THE WINDS OF DUNE
By Brian Herbert & Kevin J.Anderson
Within every revolution, there exist the seeds of its own destruction. This is the overriding message of this new chapter in the Dune saga begun back in 60s with the release of Frank Herbert’s amazing novel, DUNE. Herbert was a farseeing visionary who extrapolated on the future of mankind, interweaving the politics, religions and economic factors that would shape our tomorrows. His vision was brilliant in that it foresaw our ultimate dependency on fossil fuels as a race and our slow, burgeoning awareness that the health of our very planet was tied to the abuses of that hunger. Only he made it all happen on a world called Arrakis and the oil there was something called spice.
During his lifetime, Herbert wrote five sequels to his bestselling book, ending with CHAPTERHOUSE : DUNE. In 1999, Herbert son’s Brian, and writer Kevin J.Anderson, working from notes left by the author, began a new series of prequel novels that would tell the saga of this universe before the events of DUNE. Since that time they have completed more than a half dozen such books. But with THE WINDS OF DUNE, the two have come back to the original series and taken on the challenging task of filling in some missing gaps left in those early books.
Herbert’s second and third sequels were DUNE MESSIAH and CHILDREN OF DUNE respectively. At the end of the first, young Paul Atriedes, known as the Fremen Prophet Muab’ Dib, has come to realize his empire is corrupt and his own legend a major element of that corruption. Blinded by an assassin’s bomb, Paul makes the hard decision to exit the stage of history and walks off into the deep desert of Arrakis to die, leaving behind his younger sister, the insane Alia, to take control of the empire and the raising of his twin babies, Chani, their mother having died in childbirth. When Herbert returned to the saga with CHILDREN OF DUNE, many years had passed and the twins were young adults, being cared for by Princess Irulan and Paul’s own mother, the Lady Jessica.

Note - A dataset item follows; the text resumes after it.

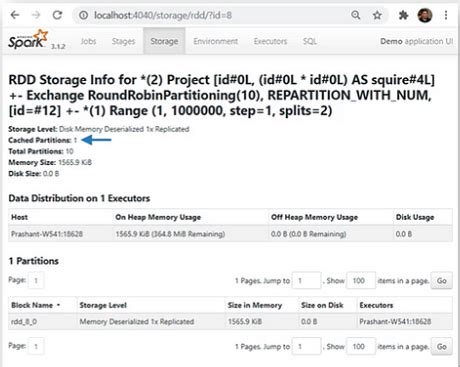Open the Chrome three-dot menu

tap(446, 15)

It was an abrupt change that left many unanswered questions as to the events that took place immediately after Paul’s exodus and fans have long wondered about those early months following the end of DUNE OF MESSIAH. Now, with this book, they have their answers, as it attempts to fill in that missing time and explain some of the dramatic, early repercussions of the Prophet’s death.

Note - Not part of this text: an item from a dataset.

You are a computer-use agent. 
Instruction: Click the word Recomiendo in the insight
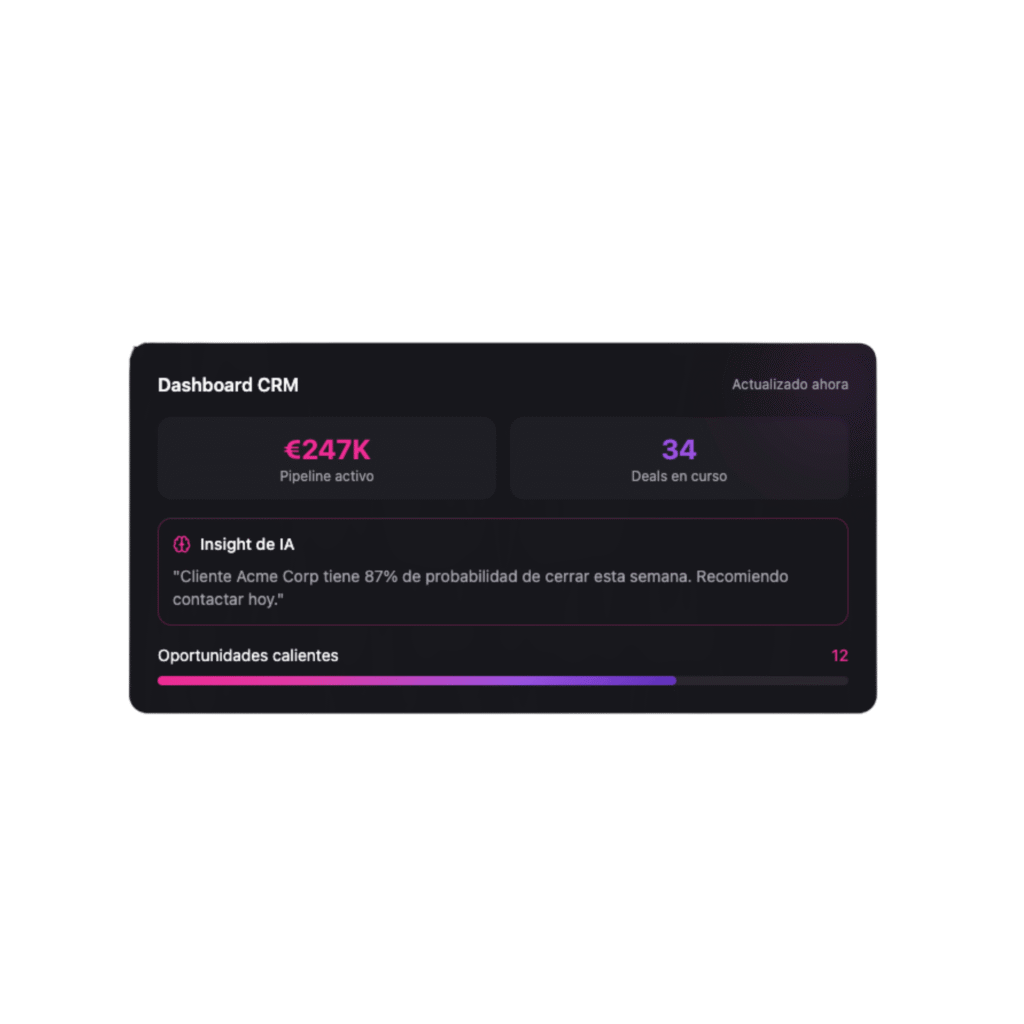742,577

Alia is manic in her desire to protect and preserve everything her brother had created, to the point of obsessive cruelty to all who would dare stand in her way. Hearing of her son’s death, Lady Jessica travels to Arrakis to be of assistance and soon begins to fathom the true moral decay that has infected her son’s regime and the savage legacy Alia is attempting to maintain. The main plot centers about Alia’s attempts to capture a former ally of Paul’s, one Bronso, who has begun writing critical essays denouncing Paul’s godhood and exposing his myth for the fraud it always was. But Lady Jessica is not of the same mind, having been entrusted long ago by her son with a secret so profound, it would destroy any who learned of it. Thus she must somehow honor her son’s memory and fulfill her obligation to him, even if it means conspiring against her own daughter.

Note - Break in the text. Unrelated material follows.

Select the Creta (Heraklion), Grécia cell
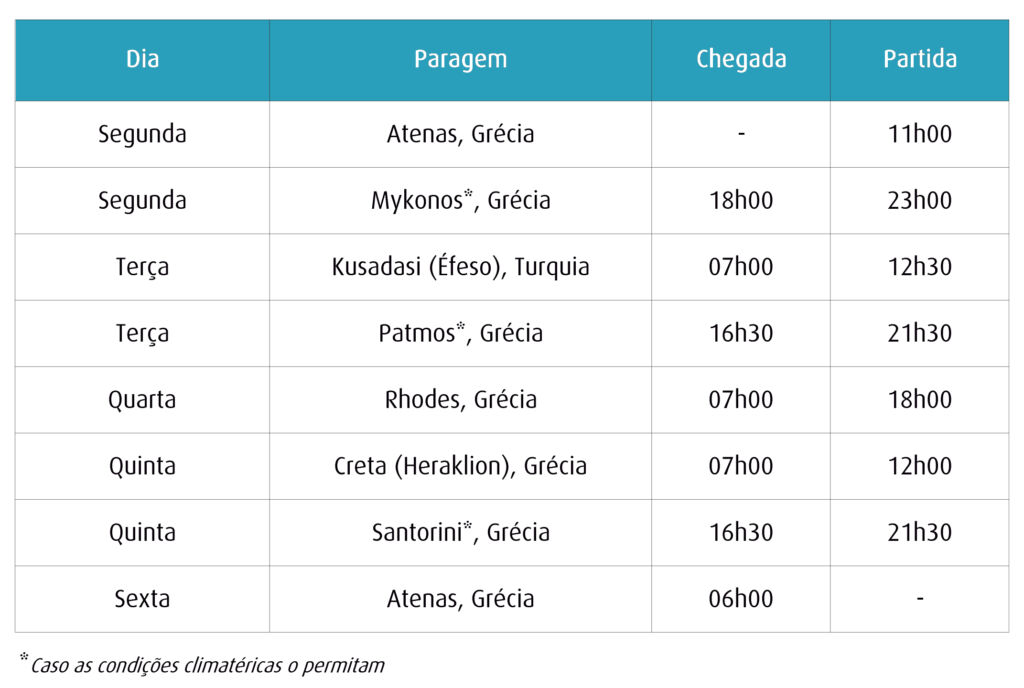 click(460, 466)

THE WINDS OF DUNE is filled with the same psychological complexities that were a hallmark of Frank Herbert’s books. It twists and turns on matters of trust, loyalty and the meaning of honor. Familiar characters are brought back to life with poignant clarity and the suspense and tension never let up. Even knowing what comes next in CHILDREN OF DUNE, I was hooked by this tale and enjoyed it immensely. It is a worthy addition to the DUNE saga.